KPK Harap Pencabutan Hak Politik Jadi Standar Vonis Kasus Korupsi

Oleh Fachrur Rozie pada 06 Des 2018, 20:21 WIB
Febri Diansyah

Liputan6.com, Jakarta - Komisi Pemberantasan Korupsi (KPK) berharap hukuman pencabutan hak politik menjadi standar bagi Pengadilan Tipikor dalam memvonis pelaku tindak pidana korupsi. Majelis Hakim Pengadilan Tipikor Jakarta baru saja mencabut hak politik Gubernur nonaktif Jambi, Zumi Zola.

"Pencabutan hak politik ini penting, bahkan KPK berharap ini bisa menjadi standar di seluruh kasus korupsi yang melibatkan aktor politik," ujar Juru Bicara KPK Febri Diansyah di Gedung KPK, Kuningan, Jakarta, Kamis (6/12/2018).

Dia mengatakan, pencabutan hak politik menjadi konsekuensi bagi penyelenggara negara yang mengkhianati kepercayaan rakyat. Sehingga, lanjut dia, pencabutan hak politik dalam batasan waktu tertentu adalah hal yang wajar.

Terkait dengan putusan hakim yang lebih rendah terhadap Zumi Zola, Febri mengatakan hal tersebut merupakan kewenangan hakim. Namun pihak KPK masih akan berpikir apakah menerima putusan tersebut atau tidak.

"Nah, apakah nanti karena putusannya lebih ringan, KPK akan melakukan banding misalnya, saat ini prosesnya masih pikir-pikir," kat Febri.

 

2 of 3

Vonis Zumi Zola

10 Saksi Dihadirkan pada Lanjutan Sidang Zumi Zola
Gubernur nonaktif Jambi, Zumi Zola saat menjalani sidang lanjutan kasus dugaan menerima gratifikasi dan suap di Pengadilan Tipikor Jakarta, Kamis (6/9). Sidang menghadirkan 10 orang saksi dari unsur PNS dan swasta. (Liputan6.com/Helmi Fithriansyah)

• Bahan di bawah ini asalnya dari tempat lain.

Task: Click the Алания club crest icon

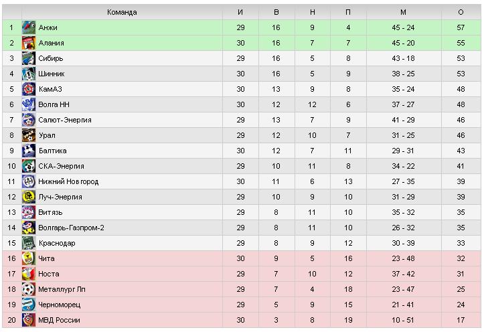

Zumi Zola divonis hukuman penjara enam tahun denda Rp 500 juta subsider 3 bulan. Zumi terbukti bersalah menyuap anggota DPRD Jambi sebesar Rp 16,34 miliar.

Zumi Zola juga terbukti menerima gratifikasi dari sejumlah pengusaha di Jambi sebesar Rp 44 miliar.

Putusan Hakim ini lebih rendah dari tuntutan Jaksa KPK. Jaksa menuntut Zumi Zola dengan pidana delapan tahun penjara denda sebesar Rp 1 miliar subsider enam bulan kurungan.